WHAT THIS TASK INVOLVES –
Copy out, word for word, everything in the material from the line containing "Task: Select the first Radio button option" down to the line containing "Action: coord(164,449)", including both of those lines.

---------------

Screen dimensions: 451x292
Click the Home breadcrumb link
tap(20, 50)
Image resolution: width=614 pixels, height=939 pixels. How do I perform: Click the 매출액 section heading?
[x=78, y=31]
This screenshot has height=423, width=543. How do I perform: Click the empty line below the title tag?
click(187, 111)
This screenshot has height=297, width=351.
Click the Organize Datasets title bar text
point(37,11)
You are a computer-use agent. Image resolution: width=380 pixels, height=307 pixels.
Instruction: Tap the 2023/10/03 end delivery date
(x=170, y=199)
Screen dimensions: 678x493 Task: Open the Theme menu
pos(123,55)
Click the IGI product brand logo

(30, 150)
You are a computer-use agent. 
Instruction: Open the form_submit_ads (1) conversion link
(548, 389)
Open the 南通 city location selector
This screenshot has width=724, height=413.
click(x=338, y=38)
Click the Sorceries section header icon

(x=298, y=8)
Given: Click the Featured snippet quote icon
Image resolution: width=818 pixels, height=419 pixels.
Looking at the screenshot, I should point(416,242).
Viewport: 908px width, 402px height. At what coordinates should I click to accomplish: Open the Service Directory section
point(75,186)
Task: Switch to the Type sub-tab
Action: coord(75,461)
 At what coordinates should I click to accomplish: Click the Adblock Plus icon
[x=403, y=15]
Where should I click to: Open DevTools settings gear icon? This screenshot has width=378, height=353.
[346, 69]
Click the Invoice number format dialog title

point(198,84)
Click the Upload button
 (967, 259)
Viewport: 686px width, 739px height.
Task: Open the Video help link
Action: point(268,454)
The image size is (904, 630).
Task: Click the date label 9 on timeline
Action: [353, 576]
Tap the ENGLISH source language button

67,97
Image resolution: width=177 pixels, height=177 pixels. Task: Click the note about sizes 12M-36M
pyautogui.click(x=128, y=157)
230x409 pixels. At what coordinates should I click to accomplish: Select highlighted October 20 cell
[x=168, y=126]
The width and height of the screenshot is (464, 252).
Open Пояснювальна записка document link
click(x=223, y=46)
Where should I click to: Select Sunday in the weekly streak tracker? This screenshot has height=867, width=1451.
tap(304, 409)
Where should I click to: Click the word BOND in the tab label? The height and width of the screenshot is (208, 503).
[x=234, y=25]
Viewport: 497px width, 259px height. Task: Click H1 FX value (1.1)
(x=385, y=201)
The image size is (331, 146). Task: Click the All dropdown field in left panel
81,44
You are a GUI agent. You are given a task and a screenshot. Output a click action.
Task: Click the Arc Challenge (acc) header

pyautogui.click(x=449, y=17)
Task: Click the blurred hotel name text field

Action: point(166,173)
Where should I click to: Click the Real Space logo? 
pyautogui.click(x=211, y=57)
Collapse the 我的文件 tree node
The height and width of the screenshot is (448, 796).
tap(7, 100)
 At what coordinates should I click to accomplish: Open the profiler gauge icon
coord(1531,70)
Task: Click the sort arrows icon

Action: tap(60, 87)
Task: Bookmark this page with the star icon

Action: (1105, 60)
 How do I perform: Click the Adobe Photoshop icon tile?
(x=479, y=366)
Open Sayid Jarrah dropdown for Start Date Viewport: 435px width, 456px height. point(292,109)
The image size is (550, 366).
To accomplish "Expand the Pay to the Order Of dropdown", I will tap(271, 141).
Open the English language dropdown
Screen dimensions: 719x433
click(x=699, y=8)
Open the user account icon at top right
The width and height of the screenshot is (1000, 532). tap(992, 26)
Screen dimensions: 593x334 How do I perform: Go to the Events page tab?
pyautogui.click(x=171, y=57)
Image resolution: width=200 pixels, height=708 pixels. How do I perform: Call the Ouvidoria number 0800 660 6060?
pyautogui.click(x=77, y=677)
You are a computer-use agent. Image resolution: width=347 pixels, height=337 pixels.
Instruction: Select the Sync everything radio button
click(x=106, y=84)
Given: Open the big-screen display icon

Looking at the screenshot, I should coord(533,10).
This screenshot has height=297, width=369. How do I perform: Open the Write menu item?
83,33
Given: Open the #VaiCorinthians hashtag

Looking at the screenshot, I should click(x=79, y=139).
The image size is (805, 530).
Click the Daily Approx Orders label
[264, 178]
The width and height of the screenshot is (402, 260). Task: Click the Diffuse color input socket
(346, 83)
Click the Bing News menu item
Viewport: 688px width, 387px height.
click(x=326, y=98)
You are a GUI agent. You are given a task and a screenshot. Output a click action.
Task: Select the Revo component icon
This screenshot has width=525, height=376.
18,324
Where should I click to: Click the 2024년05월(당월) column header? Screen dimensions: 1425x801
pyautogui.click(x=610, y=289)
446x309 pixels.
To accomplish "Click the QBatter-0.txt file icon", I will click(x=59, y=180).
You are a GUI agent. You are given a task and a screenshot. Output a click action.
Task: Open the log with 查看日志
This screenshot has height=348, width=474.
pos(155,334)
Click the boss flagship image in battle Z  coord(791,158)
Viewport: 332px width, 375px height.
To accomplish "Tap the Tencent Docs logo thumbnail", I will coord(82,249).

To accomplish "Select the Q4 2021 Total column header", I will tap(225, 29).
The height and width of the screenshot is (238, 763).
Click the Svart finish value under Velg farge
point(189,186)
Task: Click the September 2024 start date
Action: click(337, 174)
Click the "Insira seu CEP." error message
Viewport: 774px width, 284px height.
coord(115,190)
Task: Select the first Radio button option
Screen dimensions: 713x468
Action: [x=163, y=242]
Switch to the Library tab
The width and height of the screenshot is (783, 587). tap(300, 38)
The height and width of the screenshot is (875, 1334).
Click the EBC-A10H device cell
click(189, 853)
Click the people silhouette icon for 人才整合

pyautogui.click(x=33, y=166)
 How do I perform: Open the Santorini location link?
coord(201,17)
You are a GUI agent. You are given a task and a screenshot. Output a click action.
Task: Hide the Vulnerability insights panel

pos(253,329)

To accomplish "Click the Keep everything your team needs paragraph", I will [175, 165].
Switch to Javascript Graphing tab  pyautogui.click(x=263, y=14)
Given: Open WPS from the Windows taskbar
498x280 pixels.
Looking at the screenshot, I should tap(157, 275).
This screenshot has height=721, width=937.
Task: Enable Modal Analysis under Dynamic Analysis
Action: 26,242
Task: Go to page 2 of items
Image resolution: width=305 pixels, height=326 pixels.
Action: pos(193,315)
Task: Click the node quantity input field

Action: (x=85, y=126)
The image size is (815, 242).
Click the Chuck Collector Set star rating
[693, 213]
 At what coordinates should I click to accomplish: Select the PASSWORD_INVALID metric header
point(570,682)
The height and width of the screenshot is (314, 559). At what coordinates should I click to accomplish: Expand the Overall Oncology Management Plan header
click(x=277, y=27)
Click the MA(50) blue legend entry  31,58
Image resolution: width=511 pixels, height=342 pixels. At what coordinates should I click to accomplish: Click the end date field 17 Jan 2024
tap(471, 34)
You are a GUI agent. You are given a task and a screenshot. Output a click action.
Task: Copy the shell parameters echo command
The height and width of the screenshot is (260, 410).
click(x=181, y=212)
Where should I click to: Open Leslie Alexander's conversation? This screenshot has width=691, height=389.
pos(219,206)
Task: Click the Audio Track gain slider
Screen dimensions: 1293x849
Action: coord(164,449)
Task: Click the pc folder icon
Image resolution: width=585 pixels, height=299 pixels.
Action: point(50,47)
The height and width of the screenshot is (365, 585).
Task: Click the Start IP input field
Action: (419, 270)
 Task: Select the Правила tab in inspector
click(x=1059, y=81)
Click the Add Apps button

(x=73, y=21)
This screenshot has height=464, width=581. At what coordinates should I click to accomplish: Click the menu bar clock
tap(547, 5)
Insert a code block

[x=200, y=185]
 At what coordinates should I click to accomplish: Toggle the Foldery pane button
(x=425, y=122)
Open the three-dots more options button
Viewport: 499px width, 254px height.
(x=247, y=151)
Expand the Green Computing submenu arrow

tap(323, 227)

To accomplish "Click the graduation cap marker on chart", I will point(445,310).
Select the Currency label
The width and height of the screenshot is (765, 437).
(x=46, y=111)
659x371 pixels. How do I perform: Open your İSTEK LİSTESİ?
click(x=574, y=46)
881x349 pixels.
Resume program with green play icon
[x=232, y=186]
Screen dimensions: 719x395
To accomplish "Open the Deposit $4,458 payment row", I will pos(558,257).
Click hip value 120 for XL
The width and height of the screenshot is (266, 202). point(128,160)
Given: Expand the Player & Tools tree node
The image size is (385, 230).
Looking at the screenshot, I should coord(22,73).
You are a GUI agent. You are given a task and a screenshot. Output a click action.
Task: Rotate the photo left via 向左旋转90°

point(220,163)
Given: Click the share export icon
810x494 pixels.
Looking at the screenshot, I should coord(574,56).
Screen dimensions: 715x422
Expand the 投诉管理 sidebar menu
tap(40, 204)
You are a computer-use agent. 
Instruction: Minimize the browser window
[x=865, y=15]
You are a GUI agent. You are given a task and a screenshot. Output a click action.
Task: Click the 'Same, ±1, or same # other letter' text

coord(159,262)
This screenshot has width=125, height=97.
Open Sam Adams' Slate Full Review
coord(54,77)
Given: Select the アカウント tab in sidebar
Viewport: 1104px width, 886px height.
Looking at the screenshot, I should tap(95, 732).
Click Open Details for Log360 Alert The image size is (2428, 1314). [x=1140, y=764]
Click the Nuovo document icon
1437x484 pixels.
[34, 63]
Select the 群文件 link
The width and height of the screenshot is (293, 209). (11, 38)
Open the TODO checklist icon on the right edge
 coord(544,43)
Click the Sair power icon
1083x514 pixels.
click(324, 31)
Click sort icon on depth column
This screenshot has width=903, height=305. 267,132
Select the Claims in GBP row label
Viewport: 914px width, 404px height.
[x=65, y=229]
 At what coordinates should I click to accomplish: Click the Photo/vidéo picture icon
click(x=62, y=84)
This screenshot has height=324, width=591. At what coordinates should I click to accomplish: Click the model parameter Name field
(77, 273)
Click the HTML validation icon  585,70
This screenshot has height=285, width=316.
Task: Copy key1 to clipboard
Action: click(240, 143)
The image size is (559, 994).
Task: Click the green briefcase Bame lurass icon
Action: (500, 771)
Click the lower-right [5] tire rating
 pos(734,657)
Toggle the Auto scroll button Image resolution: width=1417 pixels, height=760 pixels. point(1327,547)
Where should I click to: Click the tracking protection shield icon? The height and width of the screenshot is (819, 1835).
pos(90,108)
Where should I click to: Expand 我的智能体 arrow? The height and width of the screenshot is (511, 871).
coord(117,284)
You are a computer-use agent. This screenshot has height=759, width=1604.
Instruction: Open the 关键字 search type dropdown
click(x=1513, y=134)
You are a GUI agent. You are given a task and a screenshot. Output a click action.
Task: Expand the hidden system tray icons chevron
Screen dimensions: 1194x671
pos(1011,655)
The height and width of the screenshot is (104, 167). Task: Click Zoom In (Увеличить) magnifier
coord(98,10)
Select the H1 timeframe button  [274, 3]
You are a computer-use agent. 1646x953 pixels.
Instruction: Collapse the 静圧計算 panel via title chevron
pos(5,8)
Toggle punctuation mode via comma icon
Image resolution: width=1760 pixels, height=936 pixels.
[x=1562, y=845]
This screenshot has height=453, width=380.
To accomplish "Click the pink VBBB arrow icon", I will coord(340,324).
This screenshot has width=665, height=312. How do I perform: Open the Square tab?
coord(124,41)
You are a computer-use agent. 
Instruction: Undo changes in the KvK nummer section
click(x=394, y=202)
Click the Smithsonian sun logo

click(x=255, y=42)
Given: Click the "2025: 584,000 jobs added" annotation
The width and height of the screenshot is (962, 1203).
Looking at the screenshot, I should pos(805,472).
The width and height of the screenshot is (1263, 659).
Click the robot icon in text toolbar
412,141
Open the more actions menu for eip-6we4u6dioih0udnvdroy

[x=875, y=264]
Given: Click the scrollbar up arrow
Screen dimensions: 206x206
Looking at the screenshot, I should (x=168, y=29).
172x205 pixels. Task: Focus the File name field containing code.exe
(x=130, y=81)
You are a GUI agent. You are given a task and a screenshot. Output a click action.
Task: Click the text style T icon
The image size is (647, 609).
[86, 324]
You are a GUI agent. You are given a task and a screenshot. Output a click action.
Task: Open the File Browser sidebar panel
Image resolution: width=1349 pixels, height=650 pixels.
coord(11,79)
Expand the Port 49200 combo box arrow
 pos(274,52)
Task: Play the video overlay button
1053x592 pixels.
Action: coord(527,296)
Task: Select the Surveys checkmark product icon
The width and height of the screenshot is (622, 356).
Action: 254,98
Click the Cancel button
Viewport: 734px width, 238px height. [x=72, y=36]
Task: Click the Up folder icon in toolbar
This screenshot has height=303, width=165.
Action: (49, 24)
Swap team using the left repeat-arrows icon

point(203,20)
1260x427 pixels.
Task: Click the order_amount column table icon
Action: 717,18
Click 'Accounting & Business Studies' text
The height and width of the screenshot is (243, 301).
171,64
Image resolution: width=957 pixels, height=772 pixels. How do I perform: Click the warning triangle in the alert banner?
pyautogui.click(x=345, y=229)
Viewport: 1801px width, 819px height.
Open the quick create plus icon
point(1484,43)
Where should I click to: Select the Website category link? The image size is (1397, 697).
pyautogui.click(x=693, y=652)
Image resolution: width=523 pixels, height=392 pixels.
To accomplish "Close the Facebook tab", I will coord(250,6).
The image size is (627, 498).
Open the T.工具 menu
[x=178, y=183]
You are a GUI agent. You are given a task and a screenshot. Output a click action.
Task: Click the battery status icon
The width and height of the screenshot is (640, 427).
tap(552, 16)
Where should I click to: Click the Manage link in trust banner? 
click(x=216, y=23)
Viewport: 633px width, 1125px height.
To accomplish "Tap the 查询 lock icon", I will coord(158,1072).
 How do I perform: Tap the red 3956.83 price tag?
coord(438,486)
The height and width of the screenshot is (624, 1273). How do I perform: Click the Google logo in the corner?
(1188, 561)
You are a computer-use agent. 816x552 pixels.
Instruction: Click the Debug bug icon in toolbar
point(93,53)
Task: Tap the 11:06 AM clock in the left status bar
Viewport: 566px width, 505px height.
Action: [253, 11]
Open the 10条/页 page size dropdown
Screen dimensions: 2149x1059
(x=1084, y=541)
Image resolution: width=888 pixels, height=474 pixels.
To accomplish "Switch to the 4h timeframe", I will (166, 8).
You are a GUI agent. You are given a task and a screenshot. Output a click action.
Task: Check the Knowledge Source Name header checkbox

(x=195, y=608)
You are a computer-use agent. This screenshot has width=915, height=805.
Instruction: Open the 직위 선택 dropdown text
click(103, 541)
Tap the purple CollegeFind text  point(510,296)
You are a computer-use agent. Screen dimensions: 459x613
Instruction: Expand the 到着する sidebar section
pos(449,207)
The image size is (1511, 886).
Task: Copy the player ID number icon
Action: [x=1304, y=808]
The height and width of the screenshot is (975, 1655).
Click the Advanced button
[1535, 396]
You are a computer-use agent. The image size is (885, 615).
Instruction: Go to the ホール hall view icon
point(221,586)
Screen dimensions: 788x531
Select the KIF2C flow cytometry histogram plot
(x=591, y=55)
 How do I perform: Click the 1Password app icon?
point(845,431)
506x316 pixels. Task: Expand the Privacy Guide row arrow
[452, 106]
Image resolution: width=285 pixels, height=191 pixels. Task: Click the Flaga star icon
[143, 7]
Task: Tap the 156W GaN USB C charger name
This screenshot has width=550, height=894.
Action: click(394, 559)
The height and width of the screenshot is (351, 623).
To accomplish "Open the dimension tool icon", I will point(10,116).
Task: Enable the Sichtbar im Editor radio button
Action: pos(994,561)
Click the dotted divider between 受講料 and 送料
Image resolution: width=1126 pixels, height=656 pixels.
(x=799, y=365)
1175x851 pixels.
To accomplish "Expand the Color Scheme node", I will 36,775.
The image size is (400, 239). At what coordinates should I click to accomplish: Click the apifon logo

---------------

WRITTEN RESPONSE –
Task: Select the first Radio button option
Screen dimensions: 713x468
Action: [x=163, y=242]
Switch to the Library tab
The width and height of the screenshot is (783, 587). tap(300, 38)
The height and width of the screenshot is (875, 1334).
Click the EBC-A10H device cell
click(189, 853)
Click the people silhouette icon for 人才整合

pyautogui.click(x=33, y=166)
 How do I perform: Open the Santorini location link?
coord(201,17)
You are a GUI agent. You are given a task and a screenshot. Output a click action.
Task: Hide the Vulnerability insights panel

pos(253,329)

To accomplish "Click the Keep everything your team needs paragraph", I will [175, 165].
Switch to Javascript Graphing tab  pyautogui.click(x=263, y=14)
Given: Open WPS from the Windows taskbar
498x280 pixels.
Looking at the screenshot, I should tap(157, 275).
This screenshot has height=721, width=937.
Task: Enable Modal Analysis under Dynamic Analysis
Action: 26,242
Task: Go to page 2 of items
Image resolution: width=305 pixels, height=326 pixels.
Action: pos(193,315)
Task: Click the node quantity input field

Action: (x=85, y=126)
The image size is (815, 242).
Click the Chuck Collector Set star rating
[693, 213]
 At what coordinates should I click to accomplish: Select the PASSWORD_INVALID metric header
point(570,682)
The height and width of the screenshot is (314, 559). At what coordinates should I click to accomplish: Expand the Overall Oncology Management Plan header
click(x=277, y=27)
Click the MA(50) blue legend entry  31,58
Image resolution: width=511 pixels, height=342 pixels. At what coordinates should I click to accomplish: Click the end date field 17 Jan 2024
tap(471, 34)
You are a GUI agent. You are given a task and a screenshot. Output a click action.
Task: Copy the shell parameters echo command
The height and width of the screenshot is (260, 410).
click(x=181, y=212)
Where should I click to: Open Leslie Alexander's conversation? This screenshot has width=691, height=389.
pos(219,206)
Task: Click the Audio Track gain slider
Screen dimensions: 1293x849
Action: coord(164,449)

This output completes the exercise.